**USING THE INFORMATION**
A. Write out the part of the running injuries text between "However in this" and "of an activity.", inclusive.
B. Carry on the text about running injuries during Covid from the point where it stops.

===== TEXT SECTION

Running Injuries During Covid by Emlyn Lynch
If there has been one positive outcome from the past year, it’s been seeing the amount of people out increasing the amount of time running and walking. This increase in activity means that more people are now reaching the recommended weekly guidelines of 150 - 300 minutes of moderate intensity exercise or 75 - 150 minutes of vigorous intensity activity, as set out by the WHO (https://bjsm.bmj.com/content/54/24/1451)
With meeting these targets, we know that the evidence overwhelmingly confers benefits for the following health outcomes: all-cause mortality, cardiovascular disease mortality, incident hypertension, incident type 2 diabetes, incident site-specific cancers, mental health (reduced symptoms of anxiety and depression), cognitive health and sleep; measures of adiposity may also improve.
However in this noble pursuit of increased activity and wellbeing, we can find ourselves sometimes unfortunately picking up different types of musculoskeletal injuries. Plantar foot pain, achilles tendonitis, calf strains, anterior knee or joint pain, and hip pain are some of the most common overuse running and walking injuries that we have seen in clinic over the past few months.
Most of the time this is simply because we go either too hard or too much too fast!
Simply put, the demand placed on the body is greater than our muscle, bone, tendon, ligament capacity to cope with it.
Capacity = Strength of tissue and how strong we are to meet the demand of an activity.
Here is the step by step process that we use in clinic to help overcome injuries and enable people to build that strength capacity to return, perform, and enjoy their activity of choice.
Assessment and Diagnosis
Provide as accurate differential diagnosis as possible through subjective and objective testing.
Imaging can also be a tool, but in overuse injuries initially does not need to be used.

==========
===== SOURCE MATERIAL

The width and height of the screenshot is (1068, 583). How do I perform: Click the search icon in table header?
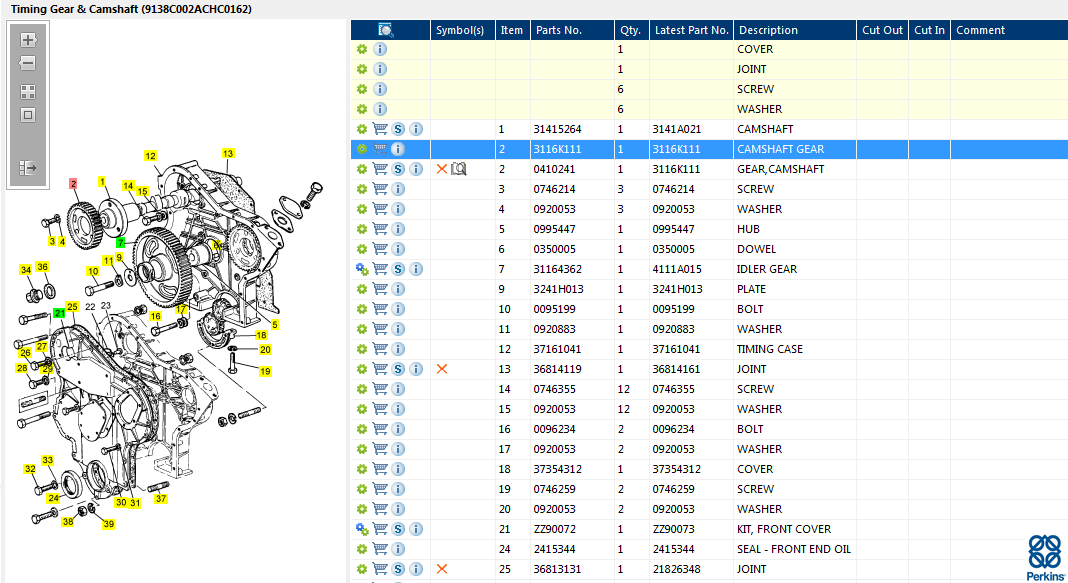point(386,30)
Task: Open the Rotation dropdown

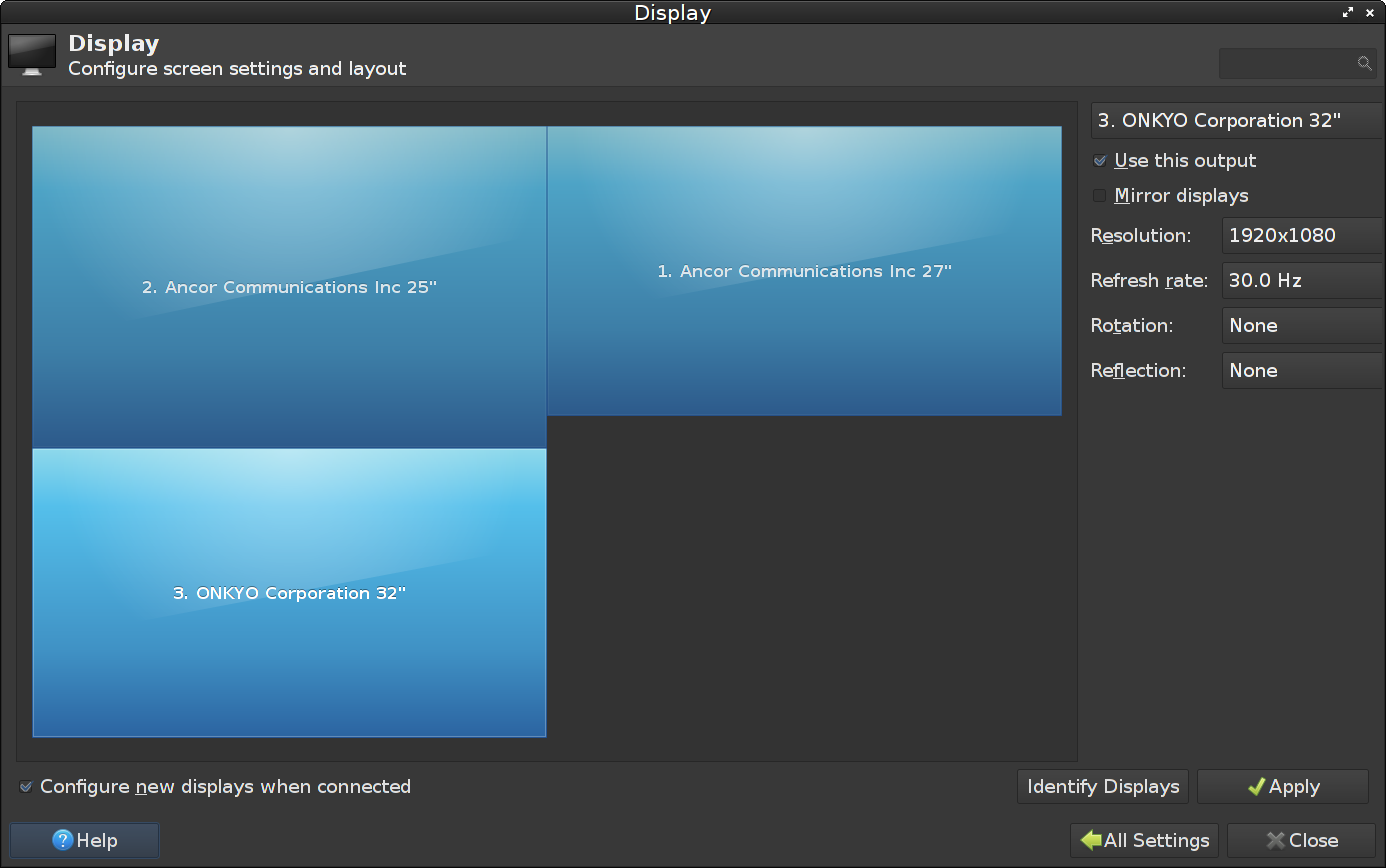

==========

**RESPONSES**
A.
However in this noble pursuit of increased activity and wellbeing, we can find ourselves sometimes unfortunately picking up different types of musculoskeletal injuries. Plantar foot pain, achilles tendonitis, calf strains, anterior knee or joint pain, and hip pain are some of the most common overuse running and walking injuries that we have seen in clinic over the past few months.
Most of the time this is simply because we go either too hard or too much too fast!
Simply put, the demand placed on the body is greater than our muscle, bone, tendon, ligament capacity to cope with it.
Capacity = Strength of tissue and how strong we are to meet the demand of an activity.

B.
Educate and Inform
Advice on the ‘why’ surrounding the injury.
The importance of Load management and strength.
Create a roadmap back to recovery with mutual set timelines, goals and targets.
How can we alleviate your pain;
Alter/reduce load, take away aggravating factors, introduce and increase easing factors.
Address Underlying Causes
Identify any strength and/or biomechanical deficits or asymmetries that may be contributing to the injury.
Progressive Strength and Conditioning
Research shows that strength training 2/3 times a week (also recommended by the WHO) can increase running economy performance. You use less energy during a run when you’re stronger. It also increases the elastic storage property of tendons reducing the chances of developing injuries to the tendons and associated muscles (Blagrove et al 2017).
Graded Return to Sport
Gradually re introduce walking and running. This is dictated by the length of time you have been off running. Progressive load, stress/adaptation - the right level of stress to drive adaptation.
Monitor, review, progress
Continue with weekly strength work following your return to your activity. Maintenance is key, as once you have had an injury once you’re at an increased chance of re injury to the same area.